(Saved entries)
________________
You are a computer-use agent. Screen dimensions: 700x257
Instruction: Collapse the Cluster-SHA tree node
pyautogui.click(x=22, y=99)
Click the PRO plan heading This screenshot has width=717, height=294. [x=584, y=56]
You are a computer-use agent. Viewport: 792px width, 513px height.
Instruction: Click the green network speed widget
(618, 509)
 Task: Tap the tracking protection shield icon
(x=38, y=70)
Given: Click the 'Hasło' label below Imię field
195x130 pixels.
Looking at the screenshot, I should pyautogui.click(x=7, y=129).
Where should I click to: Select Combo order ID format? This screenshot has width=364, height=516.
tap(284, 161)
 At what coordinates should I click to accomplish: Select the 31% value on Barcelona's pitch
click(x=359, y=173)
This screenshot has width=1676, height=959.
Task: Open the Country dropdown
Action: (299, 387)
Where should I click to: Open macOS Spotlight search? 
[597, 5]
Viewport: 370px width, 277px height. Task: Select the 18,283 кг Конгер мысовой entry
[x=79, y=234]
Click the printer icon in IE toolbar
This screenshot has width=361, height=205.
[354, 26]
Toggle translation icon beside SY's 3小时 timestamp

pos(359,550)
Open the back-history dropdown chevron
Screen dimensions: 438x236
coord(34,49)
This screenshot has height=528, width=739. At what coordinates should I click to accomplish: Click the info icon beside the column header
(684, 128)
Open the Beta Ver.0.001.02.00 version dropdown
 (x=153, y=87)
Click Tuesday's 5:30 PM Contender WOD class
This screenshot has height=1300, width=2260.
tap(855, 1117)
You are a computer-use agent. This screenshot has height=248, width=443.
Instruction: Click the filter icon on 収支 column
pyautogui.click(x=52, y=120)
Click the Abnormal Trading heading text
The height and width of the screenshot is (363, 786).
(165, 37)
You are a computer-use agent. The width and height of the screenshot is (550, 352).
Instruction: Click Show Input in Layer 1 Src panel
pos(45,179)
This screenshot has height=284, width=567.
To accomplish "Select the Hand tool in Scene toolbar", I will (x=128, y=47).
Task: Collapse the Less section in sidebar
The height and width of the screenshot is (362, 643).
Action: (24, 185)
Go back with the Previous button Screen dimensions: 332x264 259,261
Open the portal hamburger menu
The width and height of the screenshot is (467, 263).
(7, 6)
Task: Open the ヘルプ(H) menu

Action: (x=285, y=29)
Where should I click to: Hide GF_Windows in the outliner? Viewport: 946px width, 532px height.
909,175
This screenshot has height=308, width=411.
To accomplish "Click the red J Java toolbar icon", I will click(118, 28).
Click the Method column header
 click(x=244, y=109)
________________
▶ What this task involves
The expected answer is every line above in which the word "will" appears.

▶ Result for this task
To accomplish "Select the Hand tool in Scene toolbar", I will (x=128, y=47).
To accomplish "Click the red J Java toolbar icon", I will click(118, 28).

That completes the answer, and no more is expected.